HCL Commerce Version 9.1.20.0 or later

Troubleshooting: Slow Elasticsearch-based Query API

Troubleshoot and resolve slow response times for the Elasticsearch-based Query API.

Problem

Search requests to the Elasticsearch-based Query API take longer than expected. Delays can occur in different components of the search architecture, including:
  • Elasticsearch
  • The Query service
  • Supporting services (such as configuration lookup services).
When you investigate slow search responses, you might observe high CPU usage, high heap memory usage, increased garbage collection activity, or elevated response times in the Query service logs.

Solution

Use the following process to identify the source of the delay.

Locate the bottleneck
Use monitoring tools, such as Grafana, to determine where the slowdown occurs. Check for CPU saturation, high heap memory usage, and latency spikes.
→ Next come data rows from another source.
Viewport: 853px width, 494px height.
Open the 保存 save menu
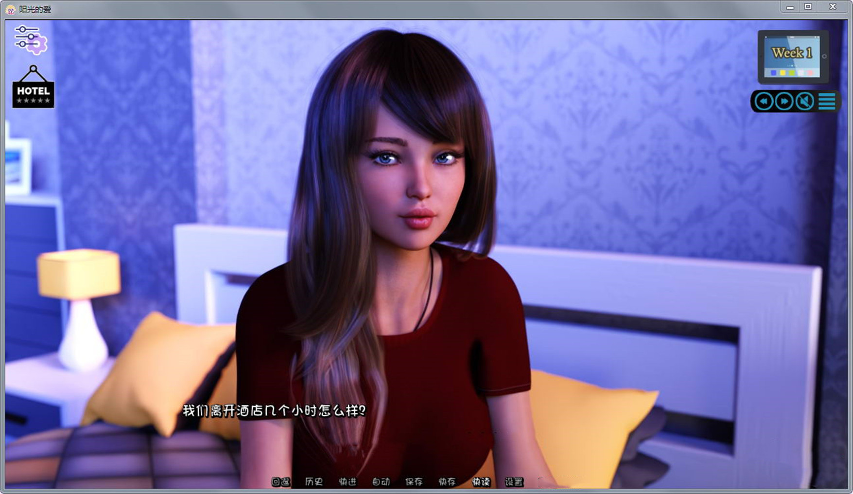[x=414, y=481]
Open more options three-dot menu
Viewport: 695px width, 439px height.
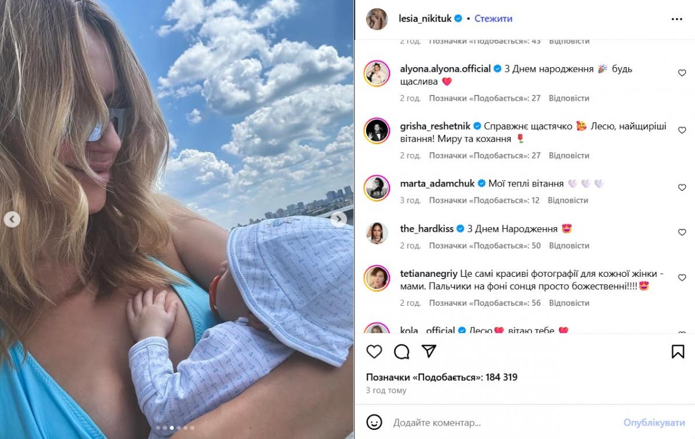point(676,19)
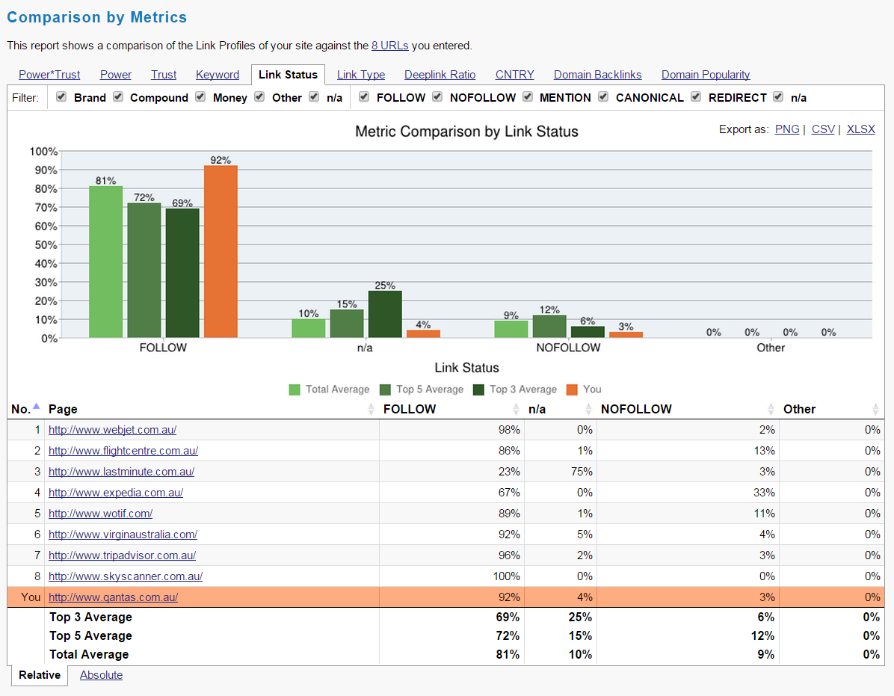Sort table by n/a column arrows
The width and height of the screenshot is (894, 696).
click(588, 410)
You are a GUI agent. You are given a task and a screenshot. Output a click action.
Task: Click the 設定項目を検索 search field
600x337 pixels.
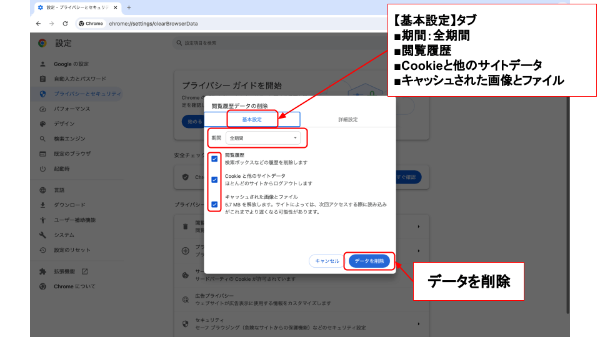(x=250, y=43)
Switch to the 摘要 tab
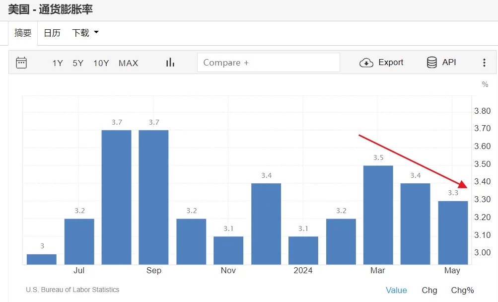Image resolution: width=498 pixels, height=302 pixels. click(23, 33)
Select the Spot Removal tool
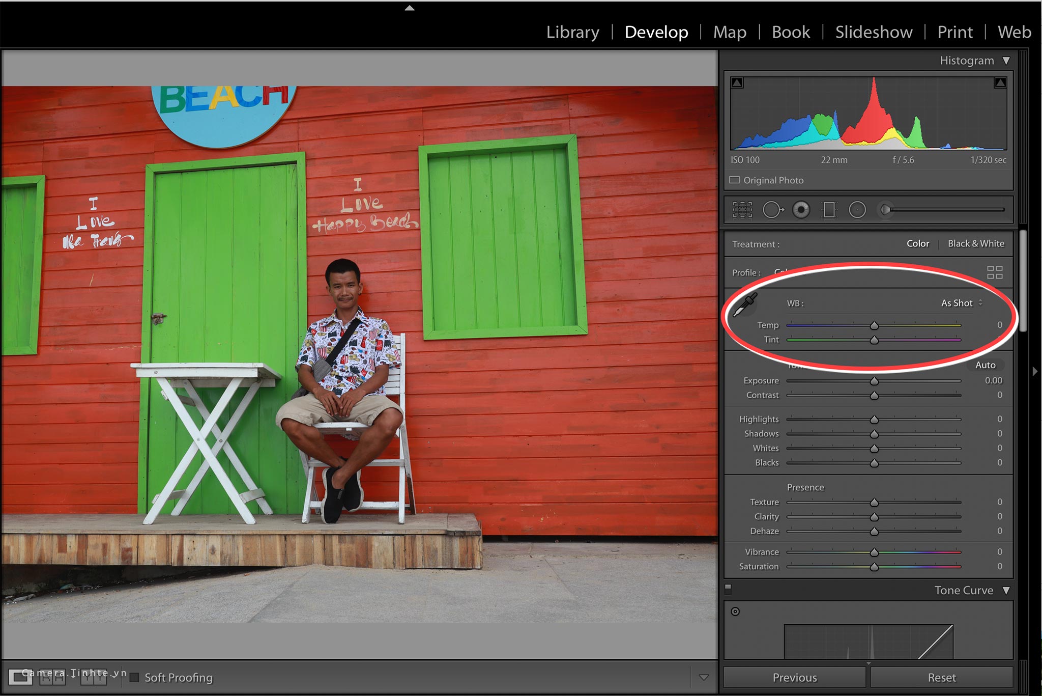1042x696 pixels. tap(773, 210)
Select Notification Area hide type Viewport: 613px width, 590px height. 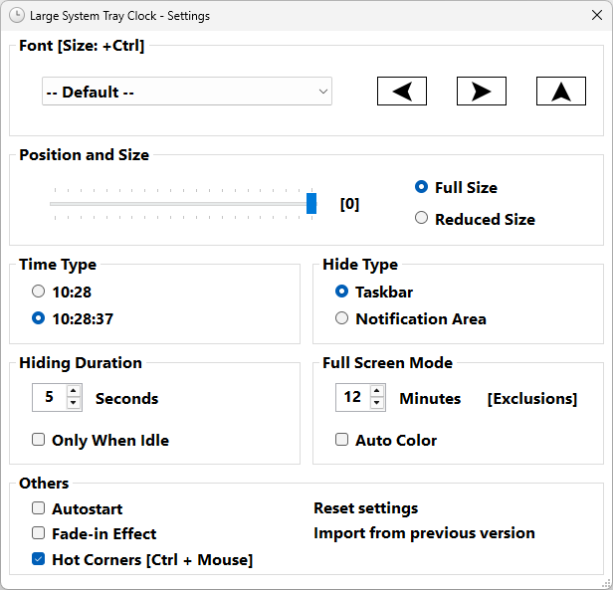tap(342, 318)
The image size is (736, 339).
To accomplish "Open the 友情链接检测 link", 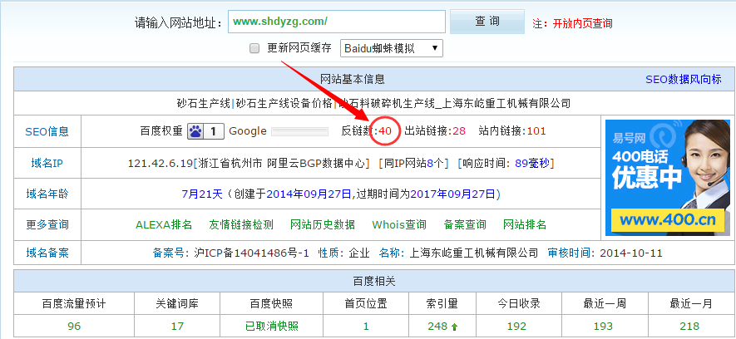I will [x=240, y=224].
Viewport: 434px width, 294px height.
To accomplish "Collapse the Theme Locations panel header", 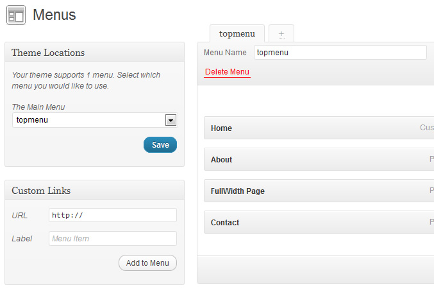I will (x=94, y=53).
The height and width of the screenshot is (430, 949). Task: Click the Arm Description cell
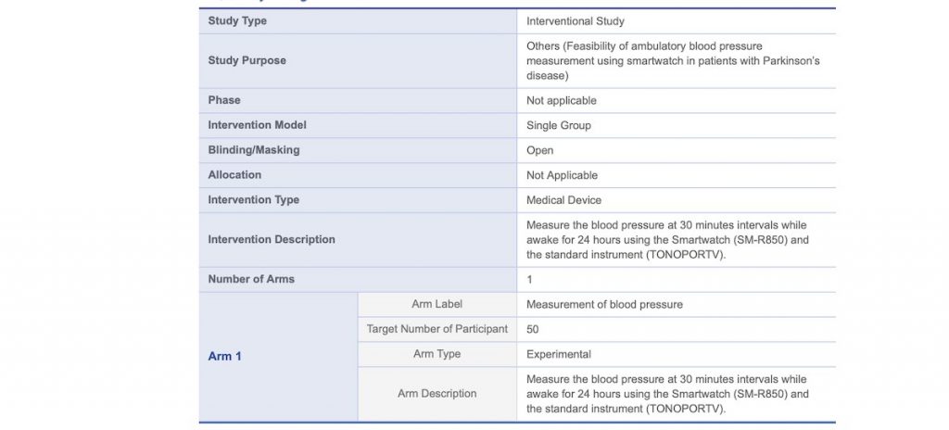pos(437,394)
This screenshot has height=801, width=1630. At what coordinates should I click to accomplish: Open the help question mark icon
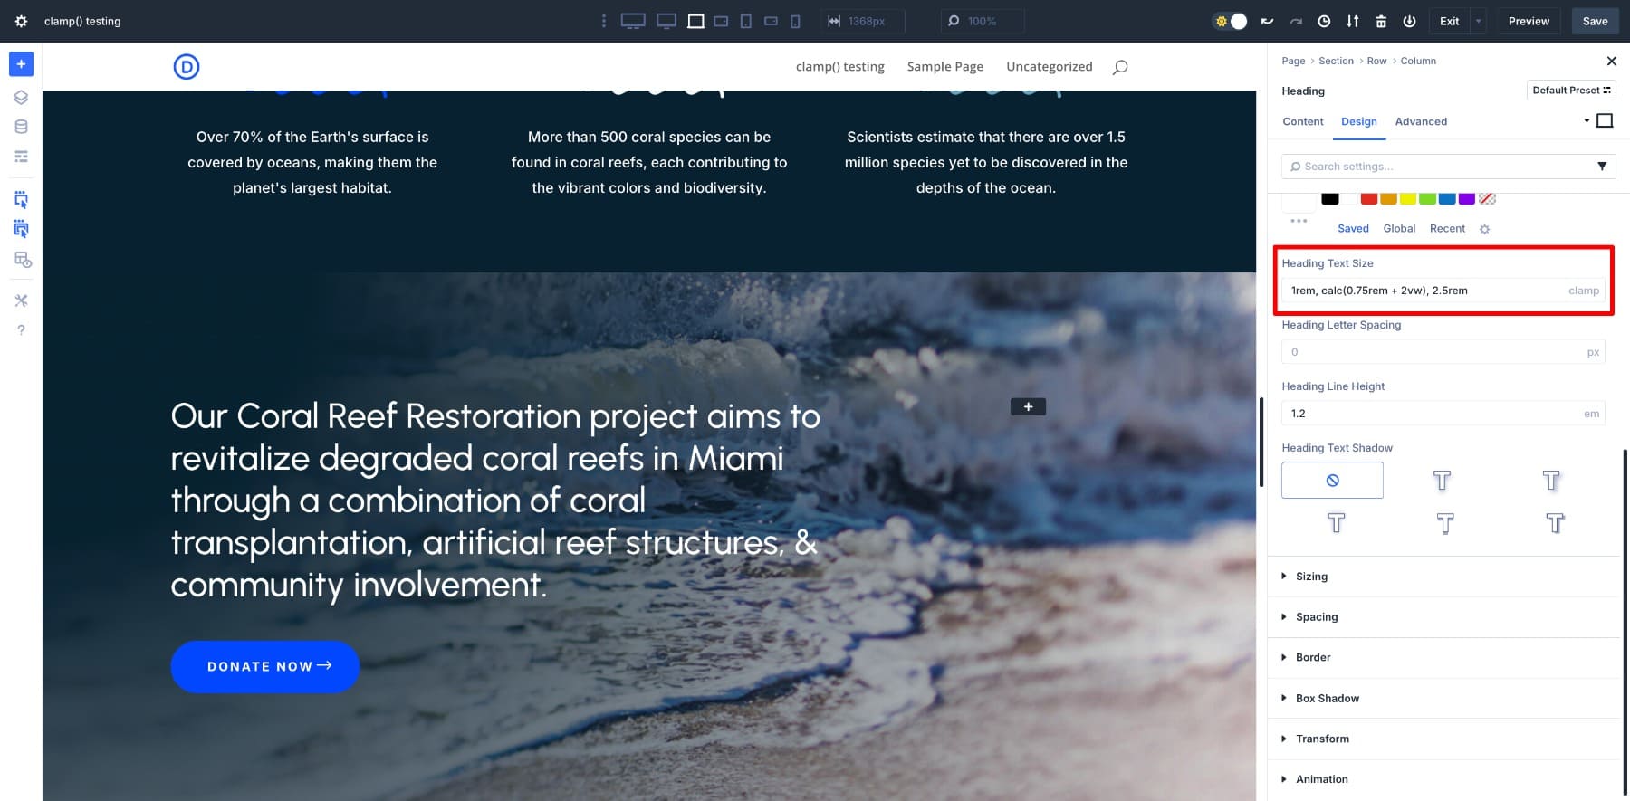pos(21,330)
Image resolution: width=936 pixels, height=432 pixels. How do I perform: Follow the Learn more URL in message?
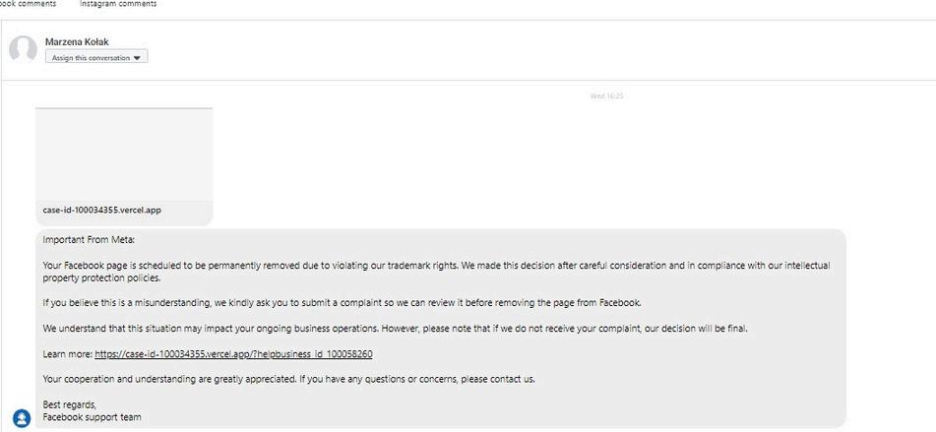click(x=233, y=354)
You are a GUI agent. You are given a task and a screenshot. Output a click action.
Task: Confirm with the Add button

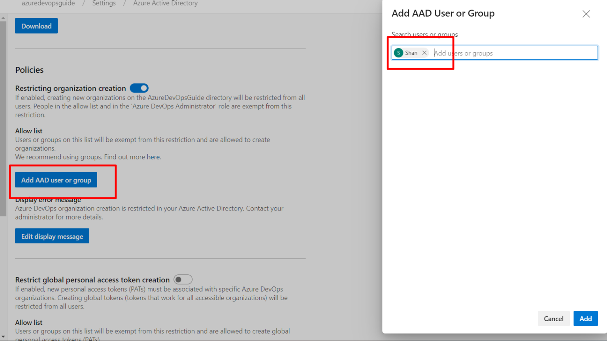[x=585, y=318]
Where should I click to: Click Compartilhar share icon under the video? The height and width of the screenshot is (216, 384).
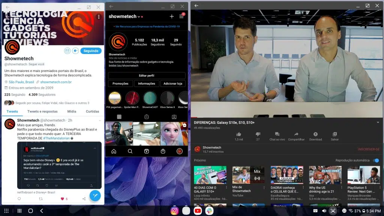tap(296, 134)
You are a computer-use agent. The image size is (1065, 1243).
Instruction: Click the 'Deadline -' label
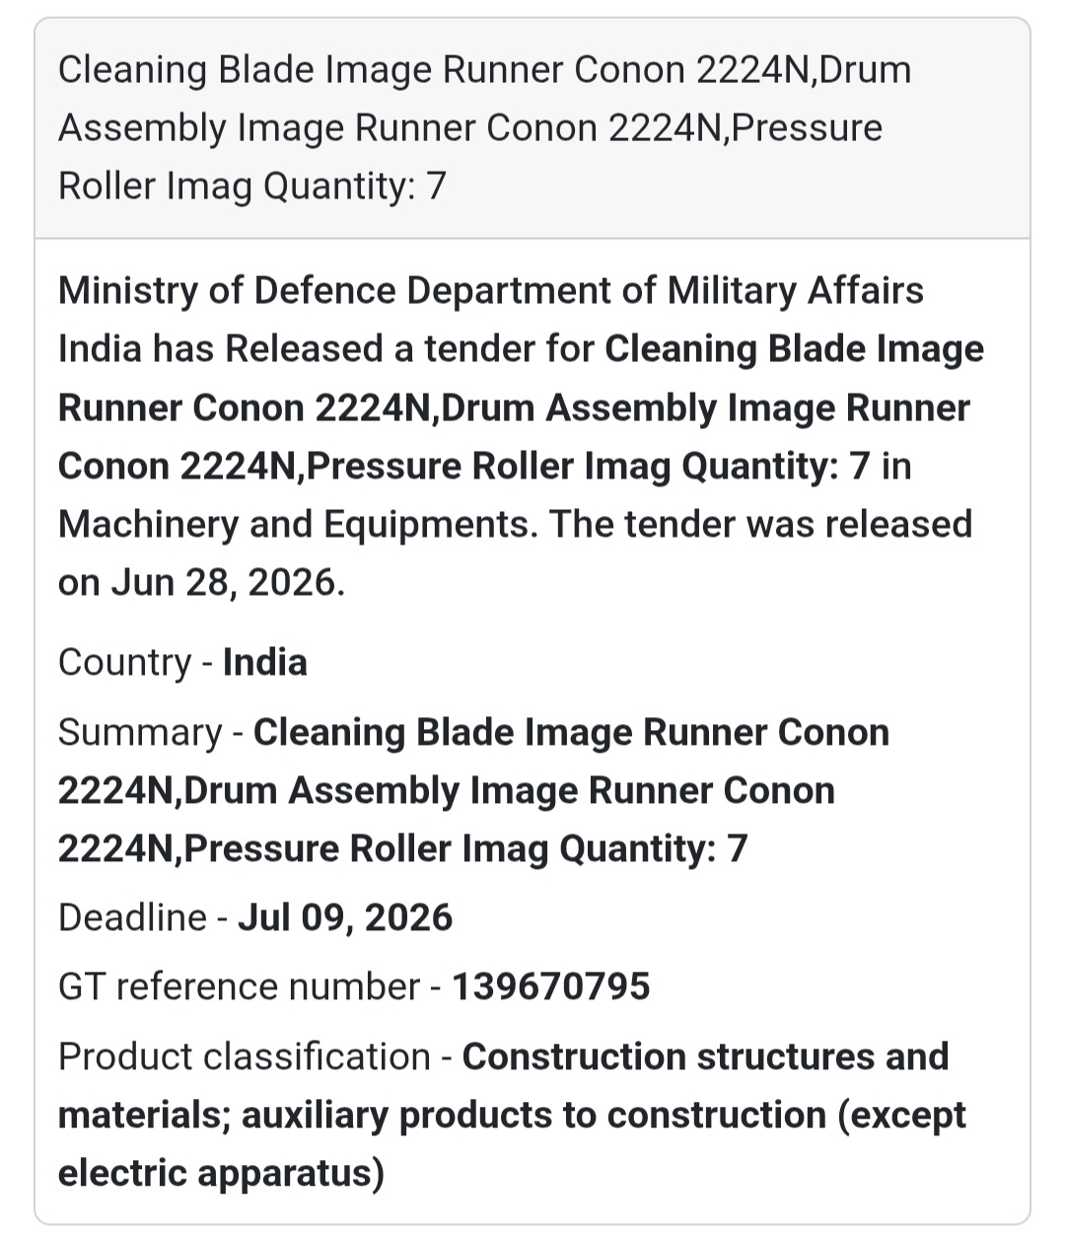coord(143,917)
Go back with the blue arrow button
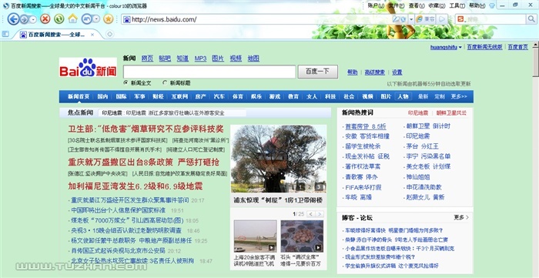 tap(13, 19)
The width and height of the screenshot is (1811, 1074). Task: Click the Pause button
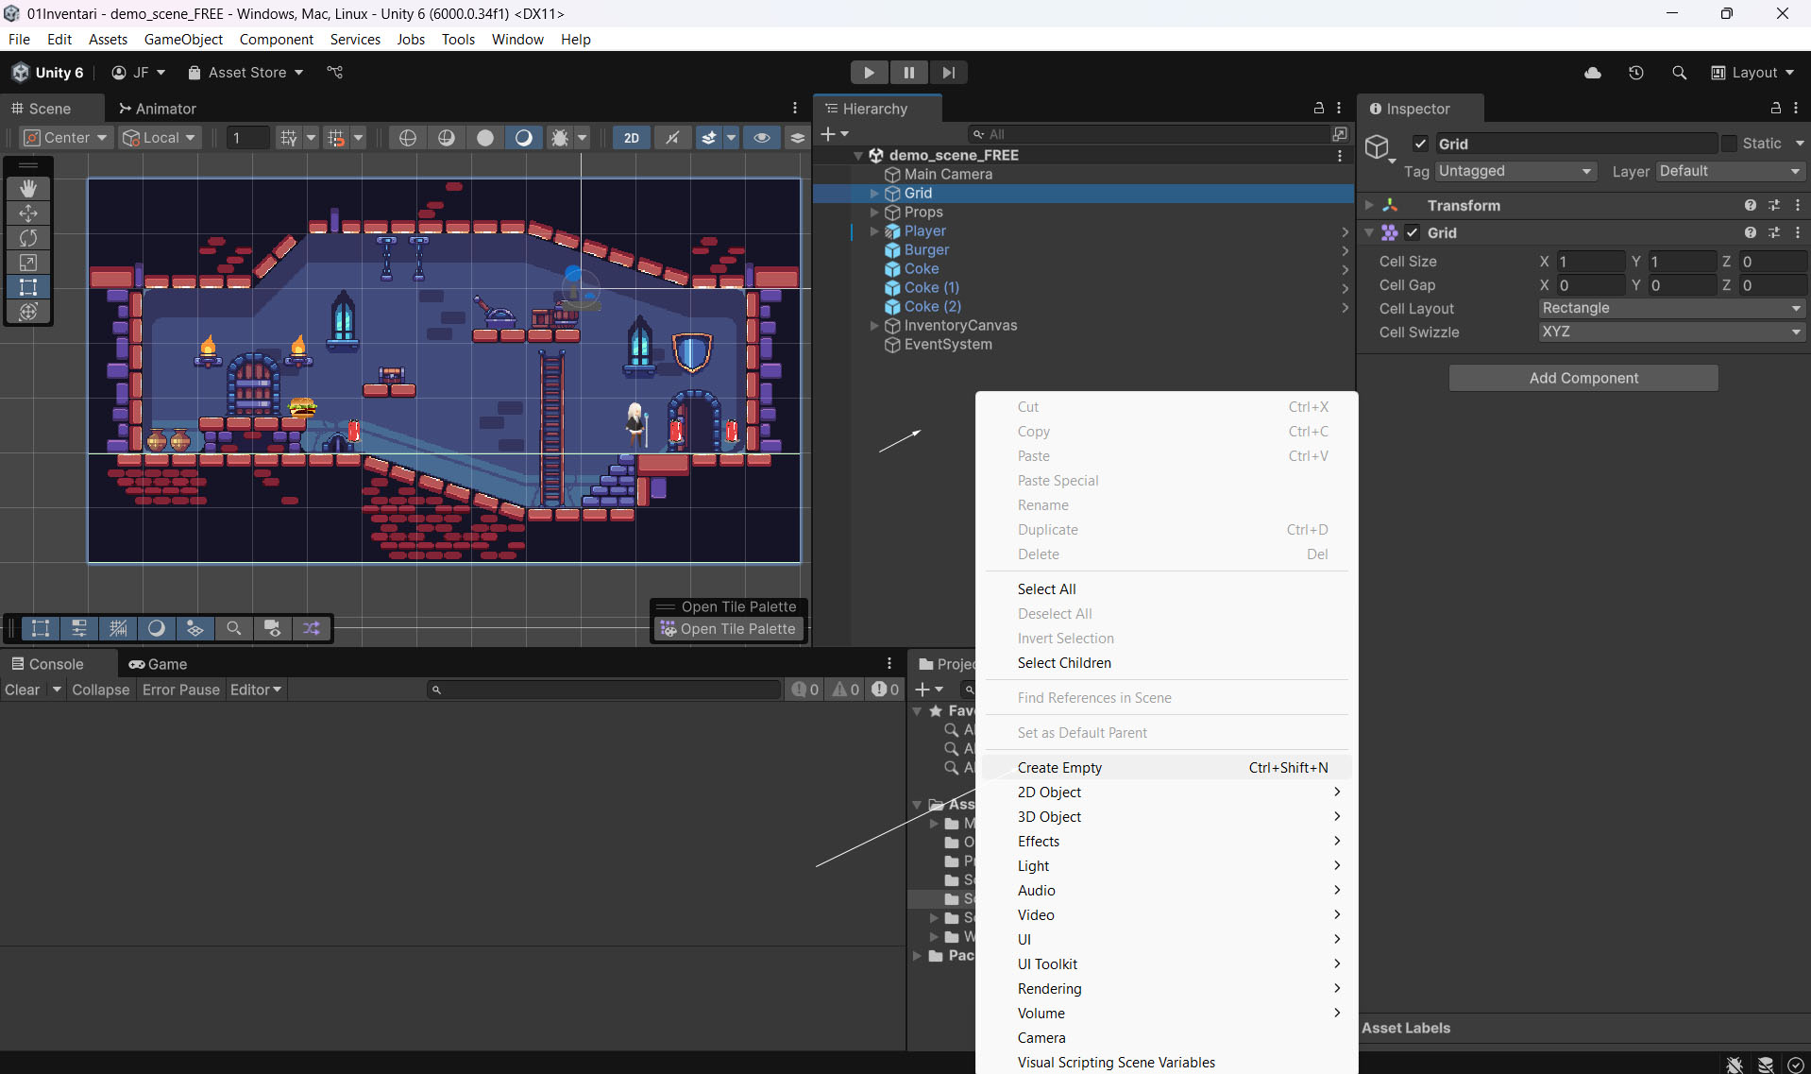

Determine whether the delay is in Elasticsearch, the Query service, or another component.
Enable DEBUG trace in the Query service
If monitoring indicates that the delay is in the Query service, enable a DEBUG trace and reproduce the slow search scenario. Review the logs for the elapsed processing time of each sub-stage. Investigate any processing stage that exceeds 200 ms.
Enable TRACE to capture the Elasticsearch query
Once you identify the slow operation, enable TRACE logging in the Query service. Perform a single-user test to invoke the Search API. The TRACE log captures the generated Elasticsearch query and the "explain" setting. Use this query to analyze performance in Elasticsearch.
Determine the corrective action
  • If Elasticsearch consumes most of the processing time, analyze and optimize the Elasticsearch query.
  • If the delay is within the Query service, identify the responsible logic and apply a fix.